It may be best to stick to having jam on toast for your breakfast.
A landmark new study has unveiled the worst nightmare for cereal lovers – eating a bowl each morning could make you obese.
Not only are certain varieties full of sugar, but they contain a common additive that could well be a gender-bending chemical.
Evidence has shown such compounds to wreak havoc on animals’ waistlines, but until now, the effects on humans had yet to be accurately revealed.
Butylhydroxytoluene, often added to protect nutrients, was one of three endocrine disruptors tested by Cedars-Sinai Medical Center researchers.
It is more commonly known as E321, and used to be listed in the ingredients panel of Cheerios, Lucky Charms and Cookie Crisp.
General Mills, the US manufacturer of such popular ranges, pulled the additive from its production line amid growing concerns over its safety.
Campaigners were concerned because of its links to liver damage, and inconclusive evidence on various forms of cancer.
Manufacturers instead seek to use its chemical cousin E320. This can be found in Kelloggs Special K bars in the US, as well as Weight Watchers Double Chocolate Cereal Bar.
The other two chemicals tested were perfluorooctanoic acid (PFOA) – found in carpets, and tributlytin (TBT), a compound that can be found in water and seafood.
A ‘landmark’ study
Lead author Dr Dhruv Sareen said: ‘We discovered each of these chemicals damaged hormones that communicate between the gut and the brain.’

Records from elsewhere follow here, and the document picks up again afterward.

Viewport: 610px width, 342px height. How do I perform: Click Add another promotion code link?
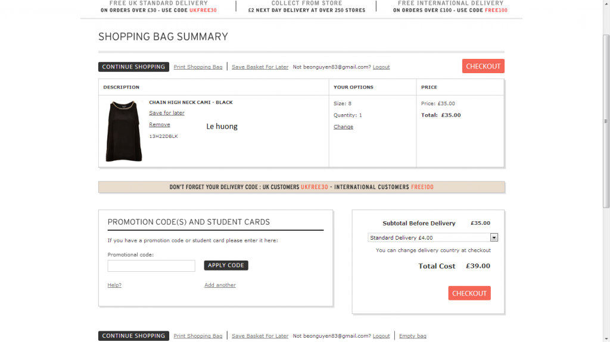pyautogui.click(x=220, y=285)
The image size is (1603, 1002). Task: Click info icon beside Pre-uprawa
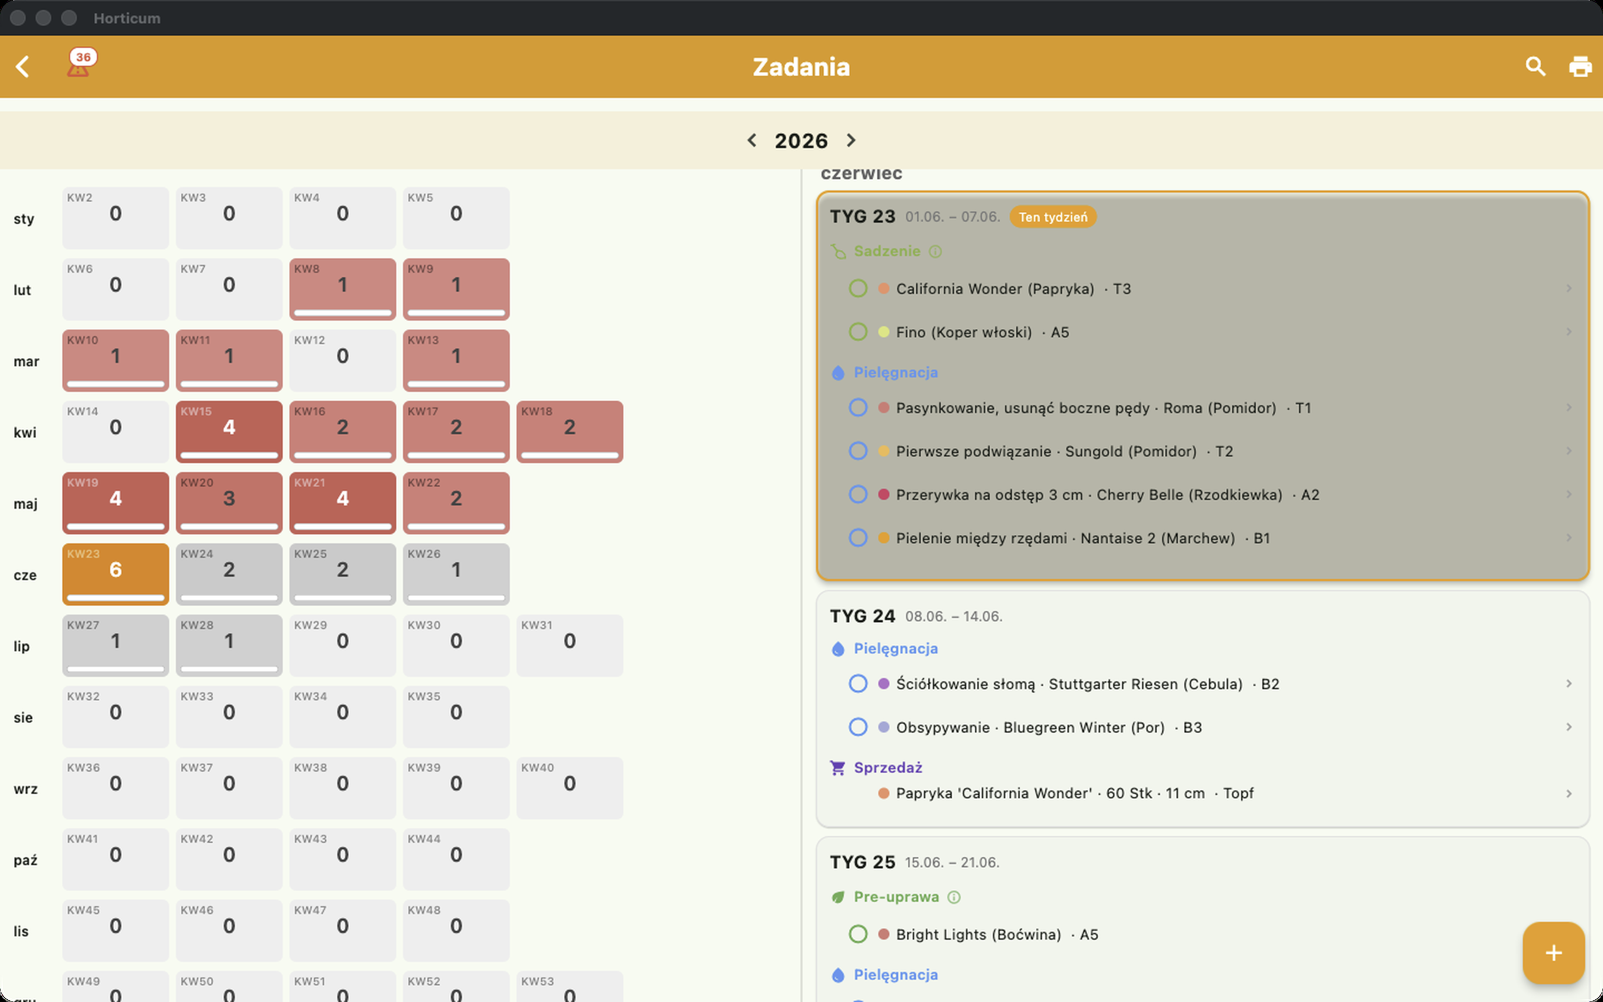click(x=954, y=897)
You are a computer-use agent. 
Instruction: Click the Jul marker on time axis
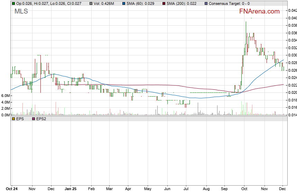[x=186, y=189]
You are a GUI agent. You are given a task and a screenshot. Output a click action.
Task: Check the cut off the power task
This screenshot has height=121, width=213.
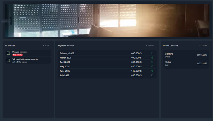(x=9, y=60)
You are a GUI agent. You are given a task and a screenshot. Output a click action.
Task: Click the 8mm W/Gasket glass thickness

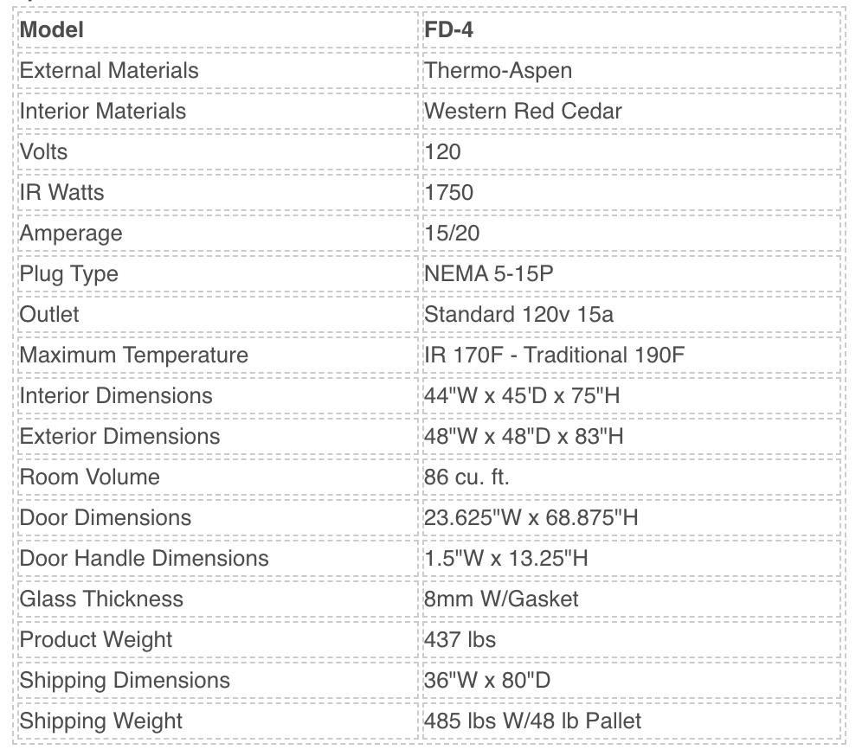(501, 599)
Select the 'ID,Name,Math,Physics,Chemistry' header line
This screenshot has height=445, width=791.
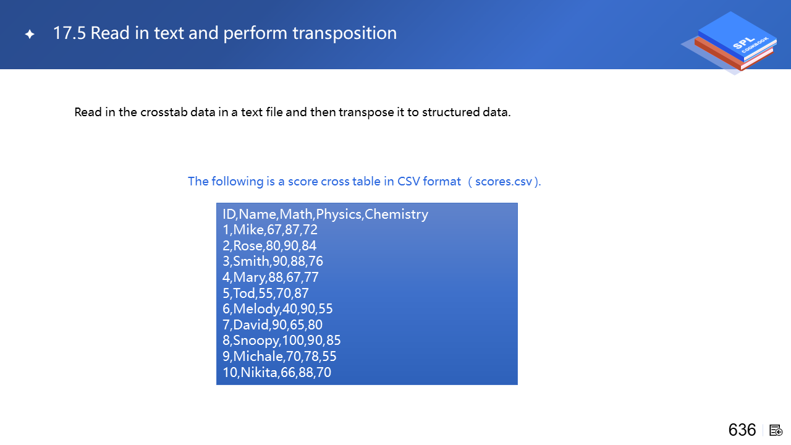point(325,214)
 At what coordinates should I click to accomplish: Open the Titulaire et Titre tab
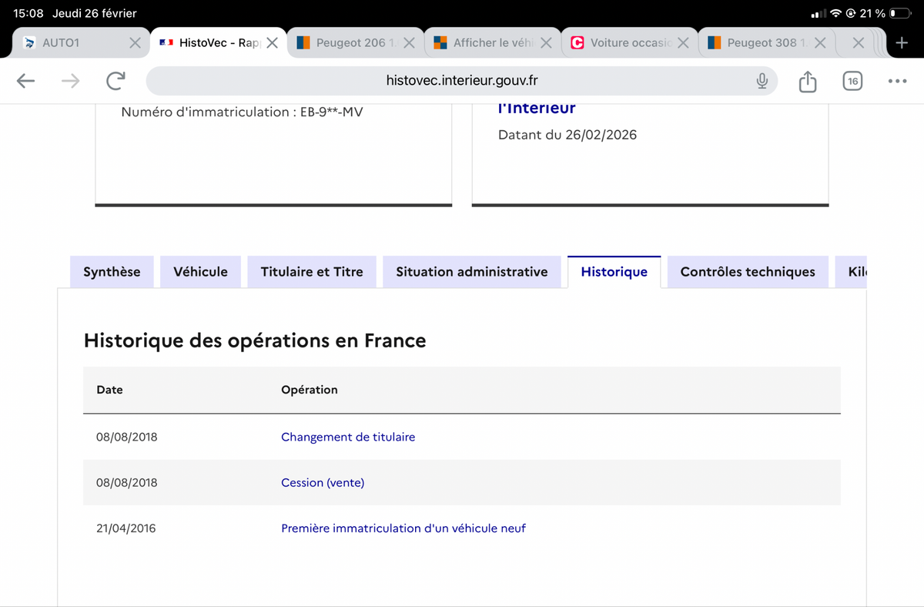click(x=312, y=272)
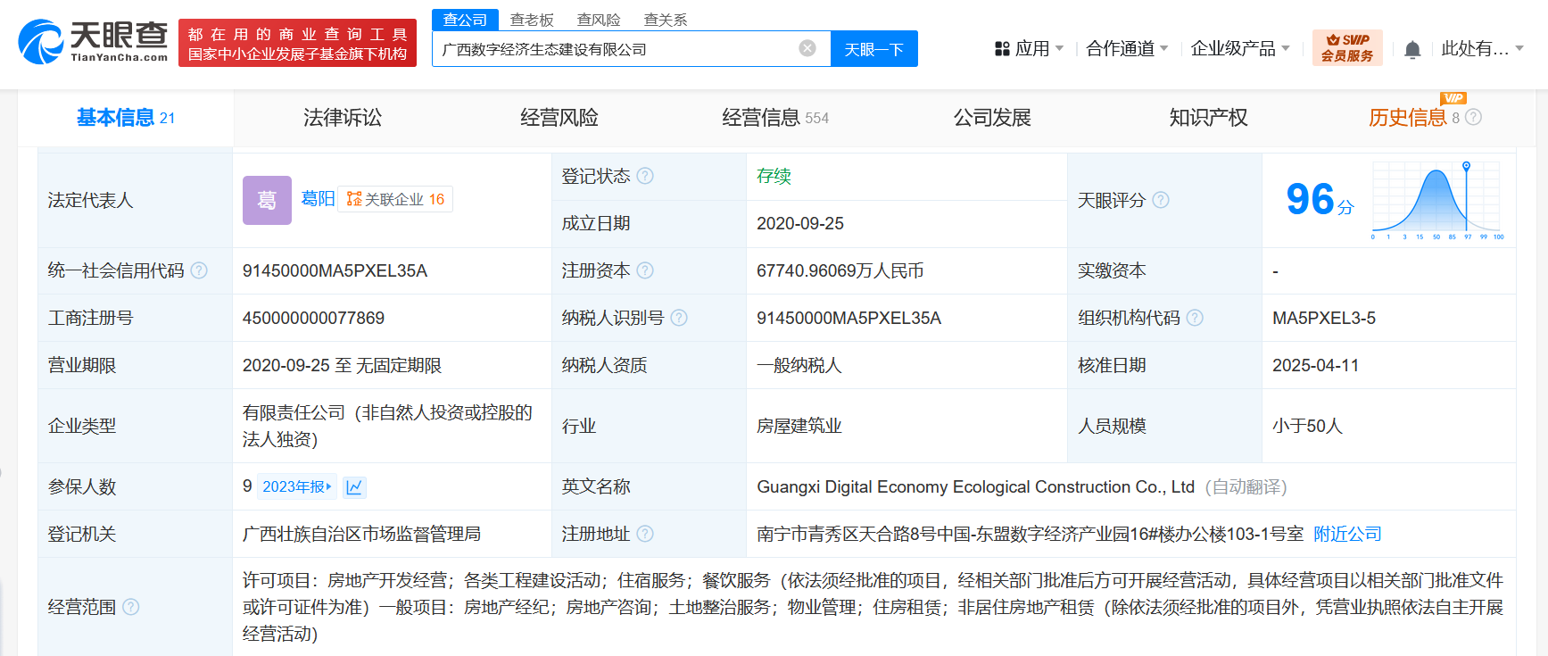Click the score distribution chart
This screenshot has height=656, width=1548.
pos(1436,201)
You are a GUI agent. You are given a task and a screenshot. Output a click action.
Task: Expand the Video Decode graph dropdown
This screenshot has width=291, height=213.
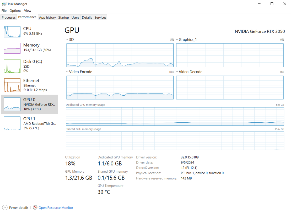[x=177, y=72]
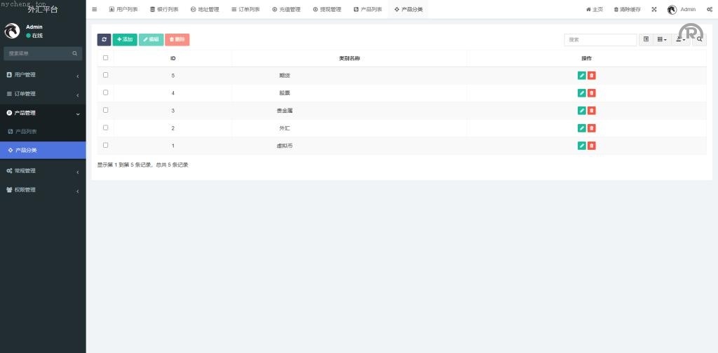Toggle fullscreen with the expand icon

(x=654, y=10)
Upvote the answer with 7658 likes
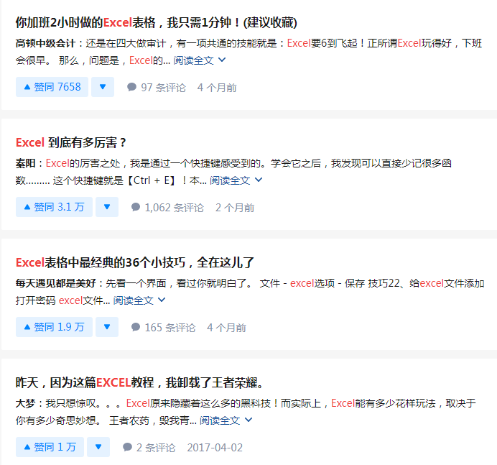 point(52,88)
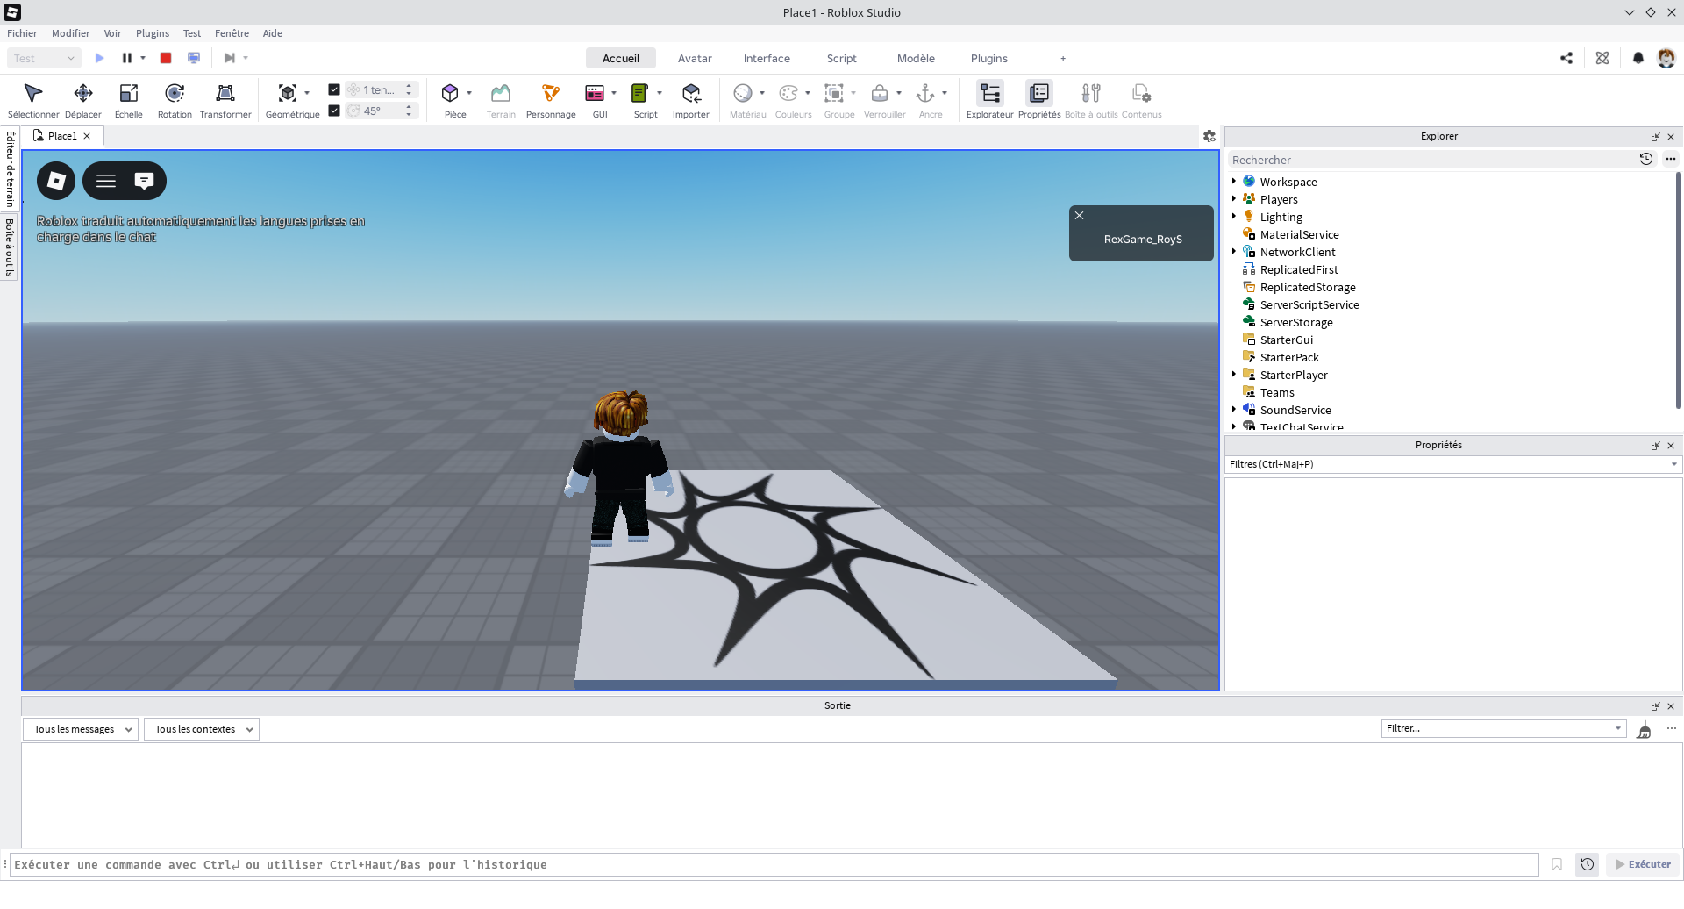1684x909 pixels.
Task: Open the in-game chat bubble icon
Action: [144, 181]
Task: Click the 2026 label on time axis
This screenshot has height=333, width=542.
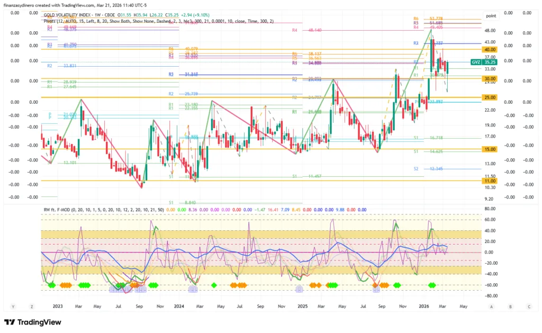Action: click(423, 307)
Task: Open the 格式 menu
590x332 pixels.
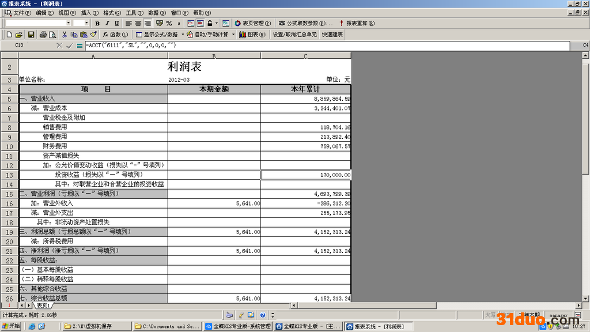Action: pyautogui.click(x=112, y=13)
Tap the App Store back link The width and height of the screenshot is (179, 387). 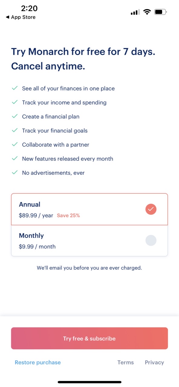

Dr Clive Svendsen, also involved in the research, added: ‘This is a landmark study that substantially improves our understanding of how endocrine disruptors may damage human hormonal systems and contribute to the obesity epidemic.’
How was the study carried out?
In the first study of its kind, researchers developed a new testing method to test the effects of endocrine disruptors on humans.
They investigated the exposure of the three chemicals on hormone-producing tissue grown from human stem cells.
It was done to see how the compounds interfere with signals sent from the digestive system to the brain that tell people when they are full.
When this messaging system breaks down, people often continue eating, causing them to gain weight.
What did they find?
Of the results, BHT produced some of the strongest detrimental effects, the study published in Nature Communications noted.
The chemicals also damaged mitochondria – cellular structures that convert food and oxygen into energy and drive the body’s metabolism.
Other scientists have focused on how these compounds disrupt hormone systems in animals, hence the gender-bending nickname.
More than one-third of US adults are considered to be obese, according to federal statistics. Data in the UK paints a similar picture.